→ **ZIEL DER ÜBUNG**
Beantworte anhand des folgenden Textauszugs diese Fragen:
1. Über welche Themen hält der Vegetarierbund Deutschland Vorträge?
2. Bei welchem Unternehmen war Jan Bredack Manager?
3. Wo gibt es den veganen Döner bisher nur einmal im Jahr?

Zu erwarten sind außerdem Vorträge des Vegetarierbunds Deutschland (VeBu) über Tiere, Umwelt und Gesundheit. Objektiv sind sie natürlich nicht – es geht, das ist ganz klar, auch um Werbung für den Verzicht auf Fleisch und tierische Produkte. Auch Lesungen zum dem Thema wird es geben. Zum Beispiel aus dem ungewöhnlichen Kinderbuch „Karl Klops der coole Kuhheld“ von Udo Taubitz. Interessant für Jugendliche, die es schaffen, Eltern, oder Großeltern zum Mitkommen zu bewegen, dürfte überdies der Bericht von Ex-Daimler-Manager Jan Bredack sein, der vom Fast-Food- Konsumenten zum Veganer geworden ist.

Die fleischfreie Dönerbude

Sein Beispiel zeigt, dass Veganer nicht die Freaks sind, als die sie immer noch häufig dargestellt werden – und Eltern es nicht von vornherein als pubertäre Rebellion belächeln sollten, wenn ihre Kinder eines Tages kein Fleisch mehr essen möchten. Denn zumindest unter jungen Menschen sind der vegetarische und vegane Lebensstil mittlerweile eben längst nicht mehr revolutionär, sondern auf dem besten Weg zum Mainstream zu werden. Das dürfte spätestens dann der Fall sein, wenn es den veganen Döner nicht mehr nur einmal im Jahr auf dem Vegan-Vegetarischen Sommerfest, sondern auch bei der Dönerbude unten an der Ecke zu kaufen gibt.

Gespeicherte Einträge
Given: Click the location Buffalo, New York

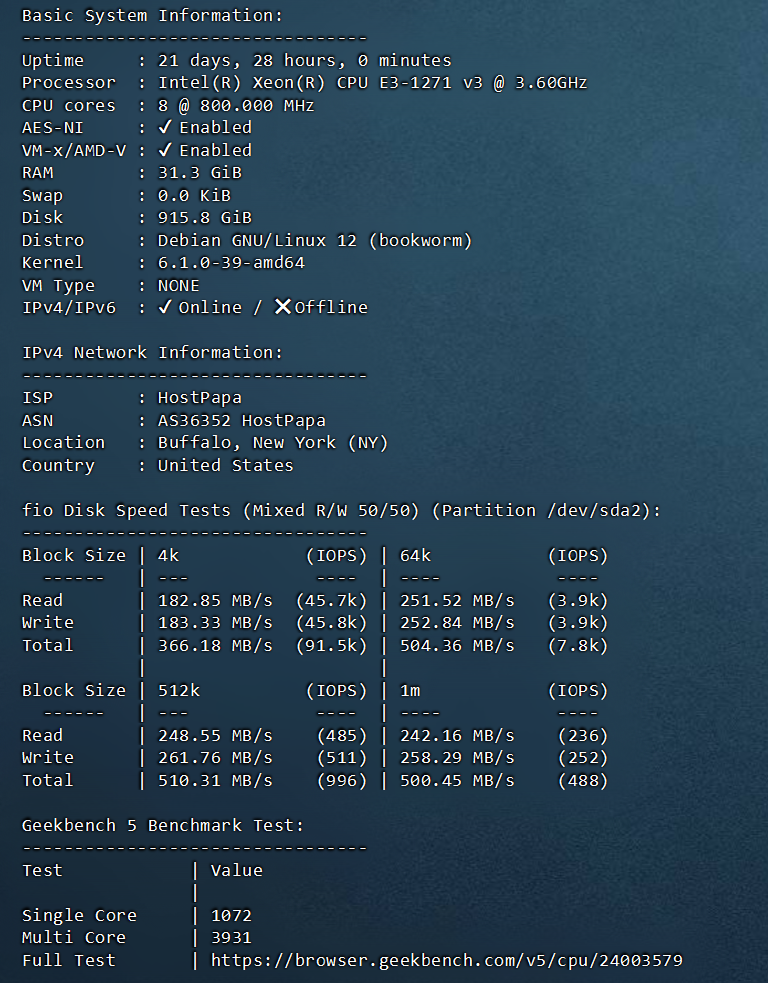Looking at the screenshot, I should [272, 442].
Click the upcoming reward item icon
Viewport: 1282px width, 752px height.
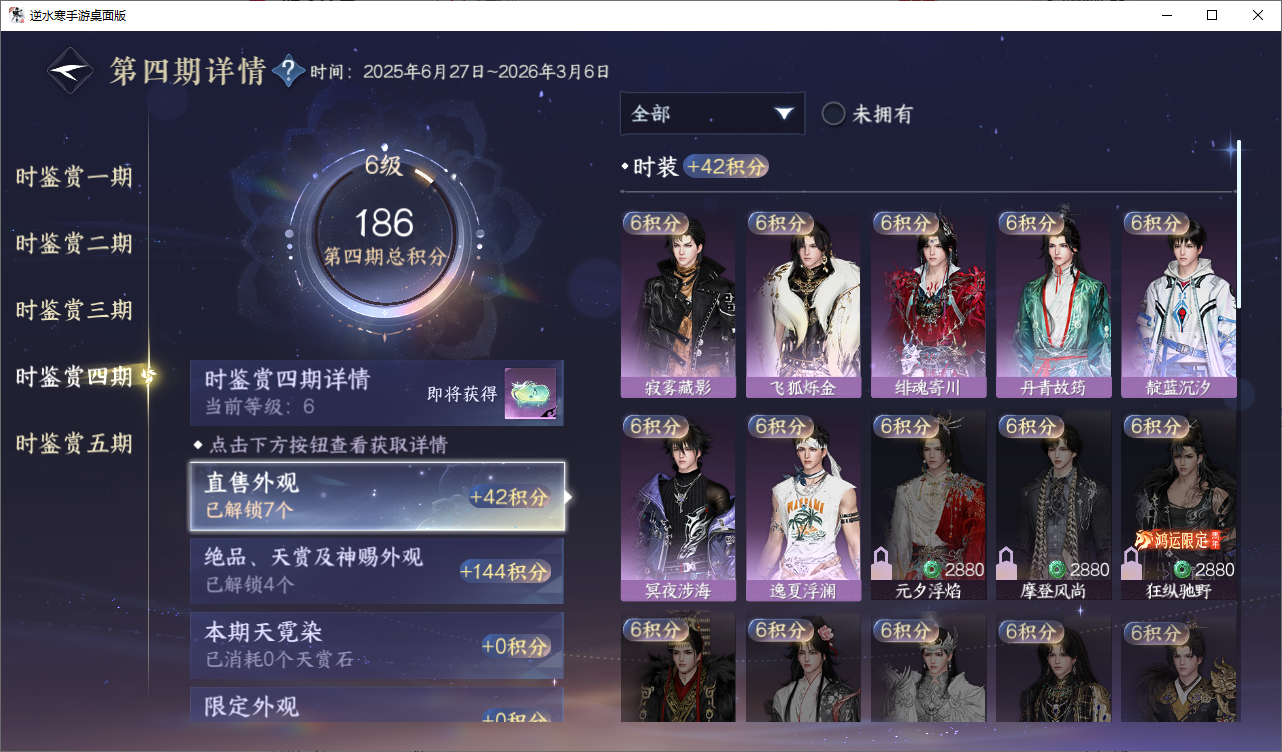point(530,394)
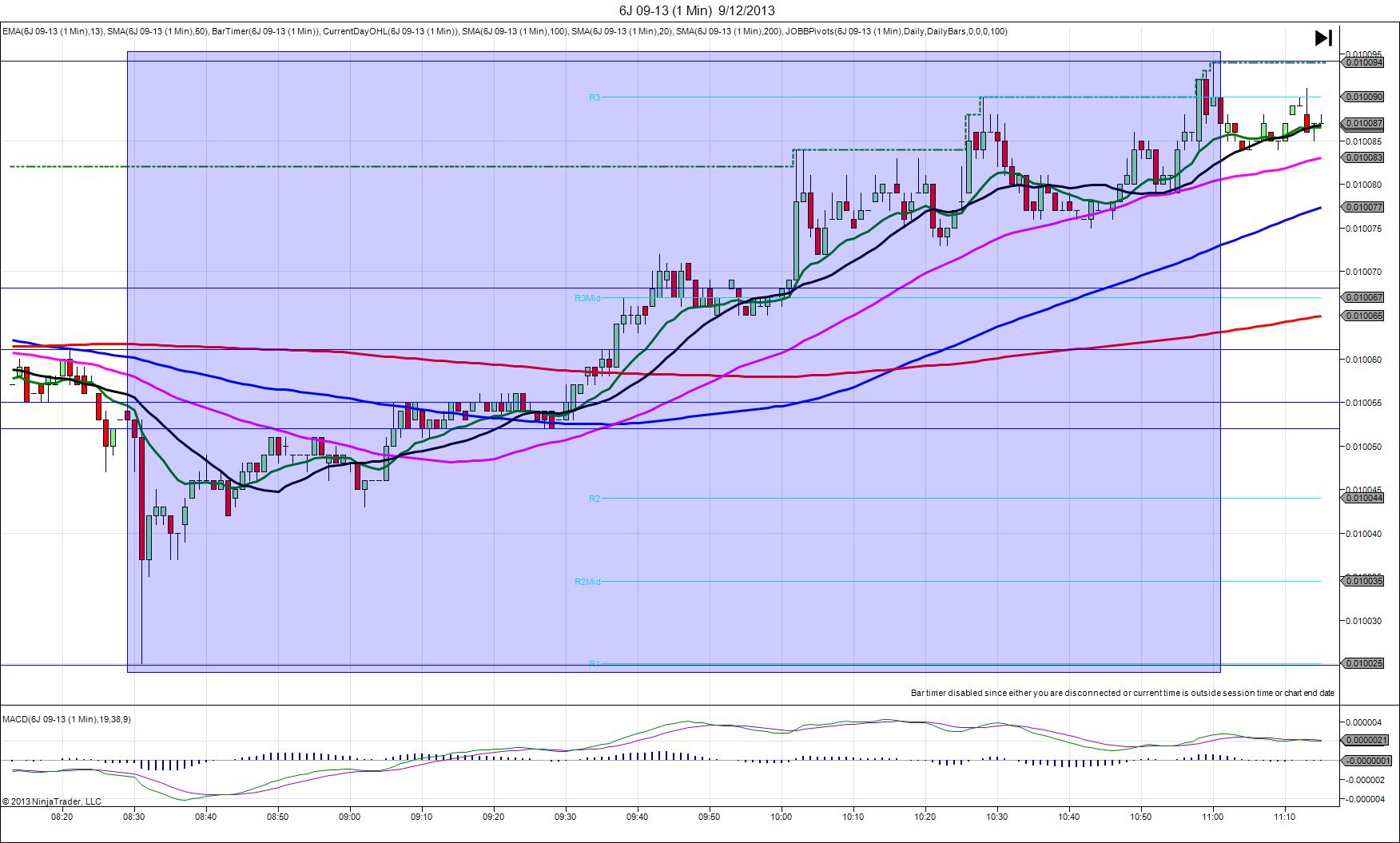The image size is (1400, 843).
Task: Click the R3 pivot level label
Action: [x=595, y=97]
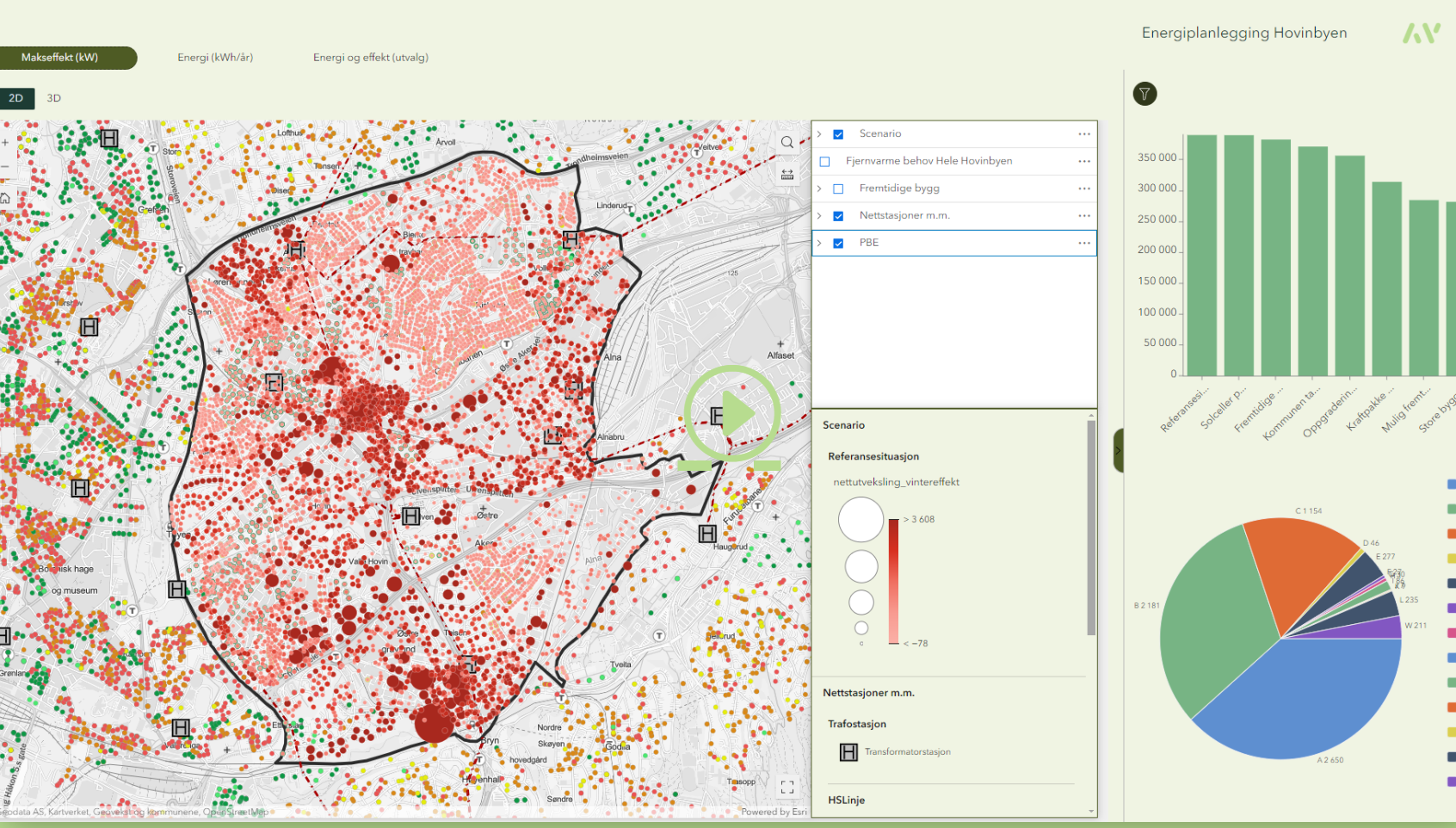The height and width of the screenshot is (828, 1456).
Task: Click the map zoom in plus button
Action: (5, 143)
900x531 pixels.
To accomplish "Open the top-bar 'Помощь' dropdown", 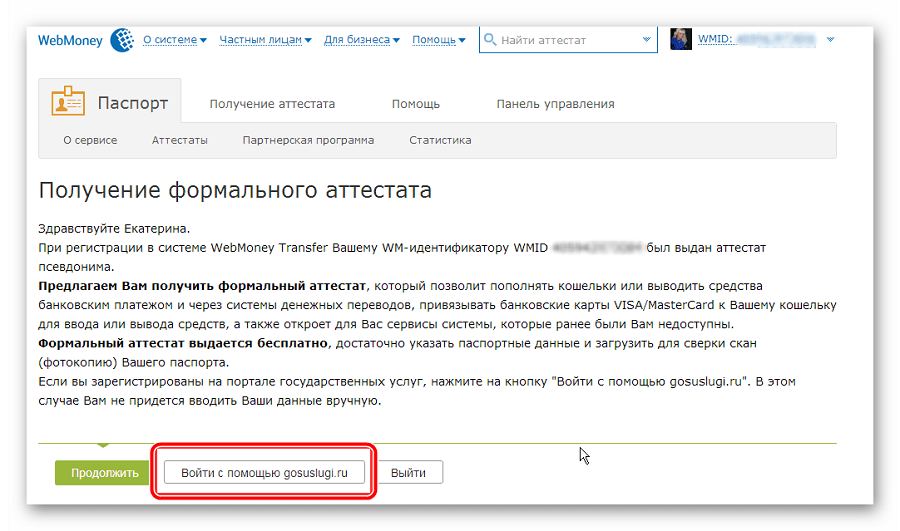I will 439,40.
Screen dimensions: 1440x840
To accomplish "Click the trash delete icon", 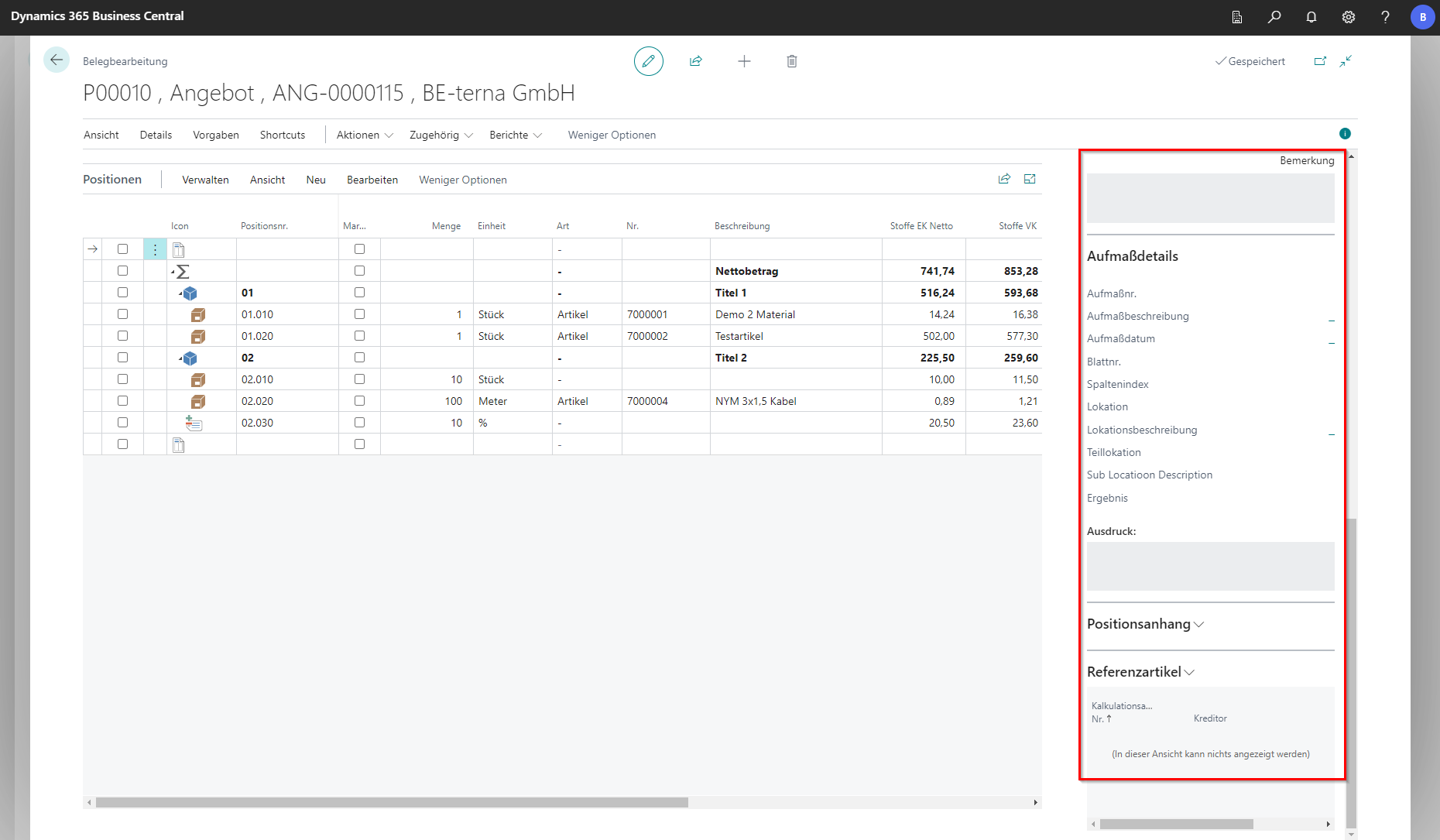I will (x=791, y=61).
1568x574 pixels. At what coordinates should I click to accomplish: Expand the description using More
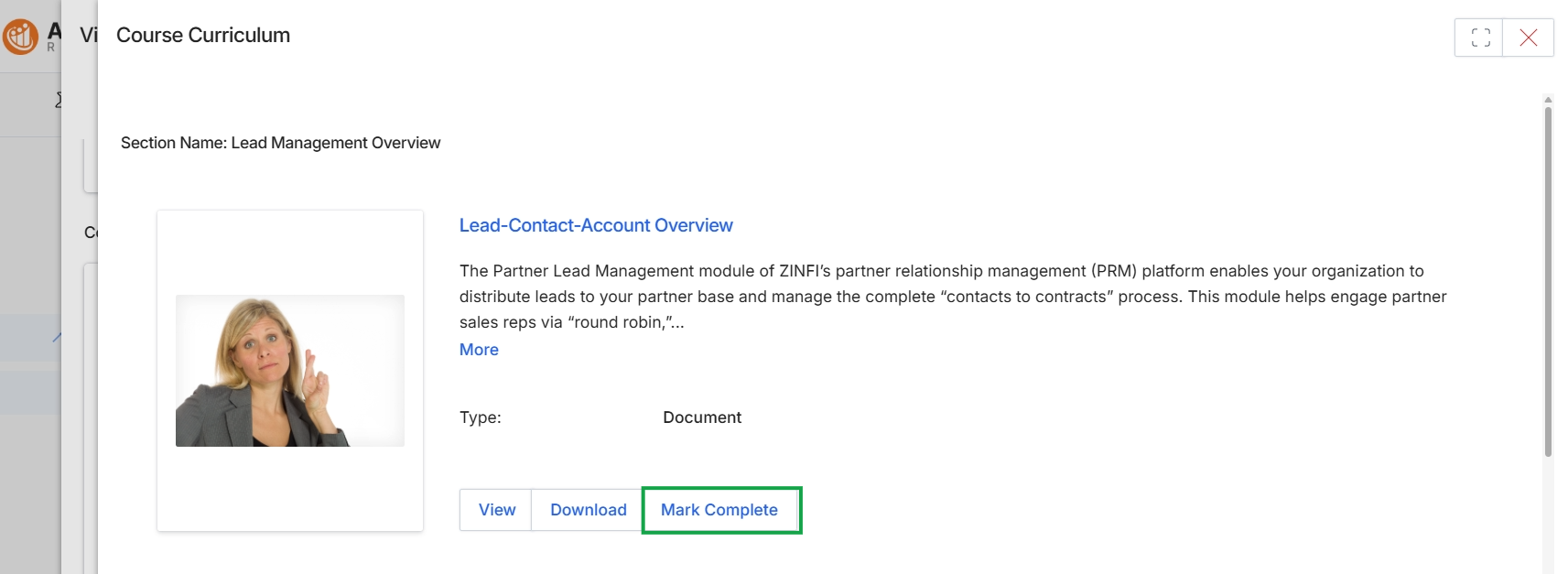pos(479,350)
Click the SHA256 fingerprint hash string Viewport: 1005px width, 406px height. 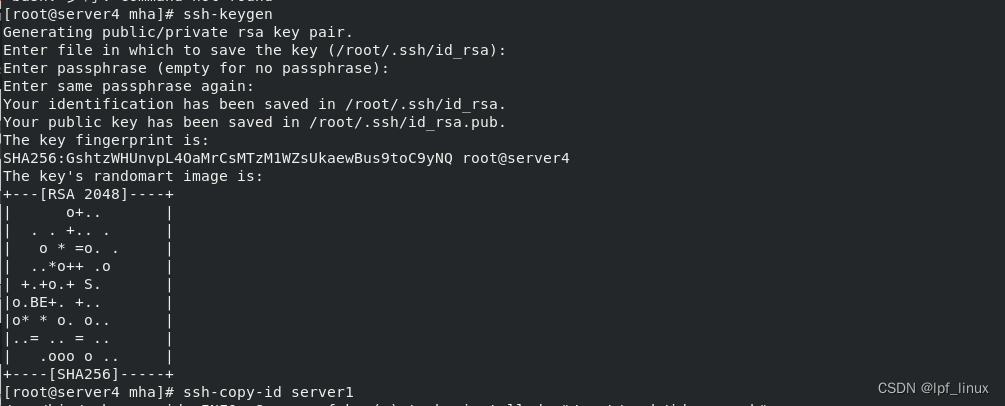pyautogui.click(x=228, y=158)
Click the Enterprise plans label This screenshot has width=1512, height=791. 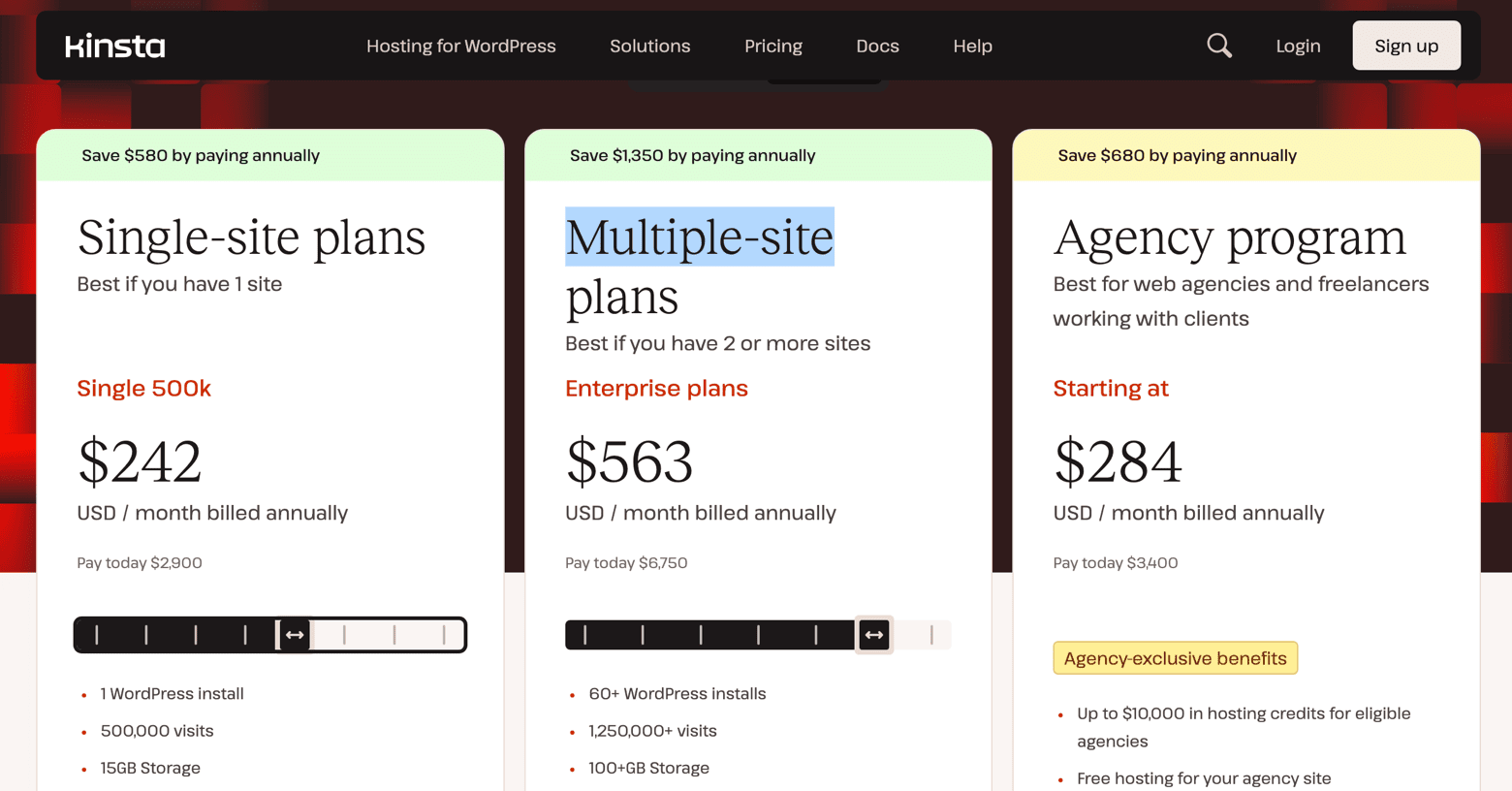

→ **LÖSUNG**
1. Über Tiere, Umwelt und Gesundheit.
2. Bei Daimler.
3. Auf dem Vegan-Vegetarischen Sommerfest.